On January 28, 2020, Bonifácio signed a minor league contract with the Washington Nationals organization. On July 23, Bonifacio was selected to Washington's Opening Day roster for the truncated 2020 season. In 3 games for the Nationals, he went 0-for-3 with no home runs or RBI. On August 6, Bonifácio was designated for assignment by Washington. He elected free agency on August 8.

===Toros de Tijuana===
On February 3, 2025, after four years of inactivity, Bonifácio signed with the Toros de Tijuana of the Mexican League. In 36 appearances for Tijuana, he slashed .211/.353/.298 with eight home runs, 10 RBI, and three stolen bases. Bonifácio was released by the Toros on July 5.

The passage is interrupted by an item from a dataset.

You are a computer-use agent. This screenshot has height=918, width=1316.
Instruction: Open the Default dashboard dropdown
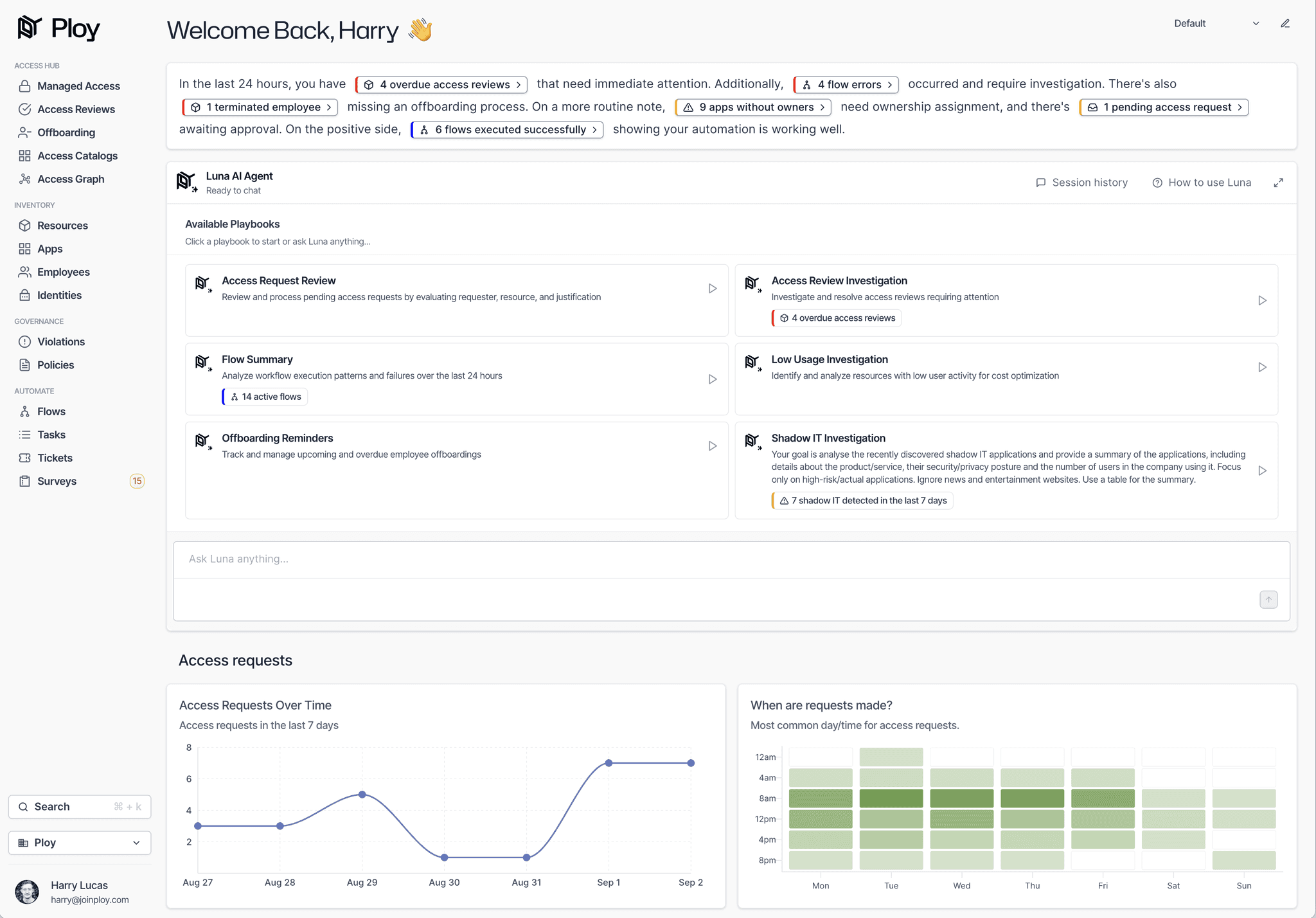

===Rieleros de Aguascalientes===
On July 8, 2025, Bonifácio was claimed off waivers by the Rieleros de Aguascalientes of the Mexican League. In three games for Aguascalientes, he went 3-for-13 (.231) with one home run, one RBI, and one walk. Bonifácio was released by the Rieleros on July 11.

===Guerreros de Oaxaca===
On July 11, 2025, Bonifácio signed with the Guerreros de Oaxaca of the Mexican League. In 10 games he hit .472/.568/.667 with 1 home run, 8 RBIs and 3 stolen bases. He became a free agent following the season.

===Tigres del Licey===
Emilio Bonifacio began playing regularly for Tigres del Licey in 2006, quickly establishing himself as a speedy and versatile contributor. Through the late 2000s, he became a crucial player in the lineup, often batting leadoff and providing consistent offense and defense. His MLB commitments occasionally limited his availability, but he remained a reliable postseason presence. After 2011, he started playing outfield, however he only manages to excel in center field as in left field is very difficult for him, and while he's more effective in right field than in left, he struggles in both corner positions compared to center. By the mid-2010s, Bonifacio transitioned into a leadership role, becoming team captain and mentoring younger players. He was known for his energy, professionalism, and ability to perform in high-pressure situations. In the 2020s, his playing time decreased, but he continued to be used strategically, especially in playoff scenarios. In the 2024–2025 season, he played 66 games across all stages, including regular season, semifinals, and finals. Despite being 40+ years old currently, Bonifacio remained active and influential, rejoining Licey's training camp and continuing to lead the team, he is still playing in the regular season.

==Personal life==
His younger brother, Jorge Bonifacio, also plays professional baseball.

As a kid, growing up in the city of Santo Domingo, he started learning to play baseball in a small baseball field located a street below "el Parque Mirador Sur", where kids of all ages played for the league "Abraham" ("Liga Abraham" in Spanish).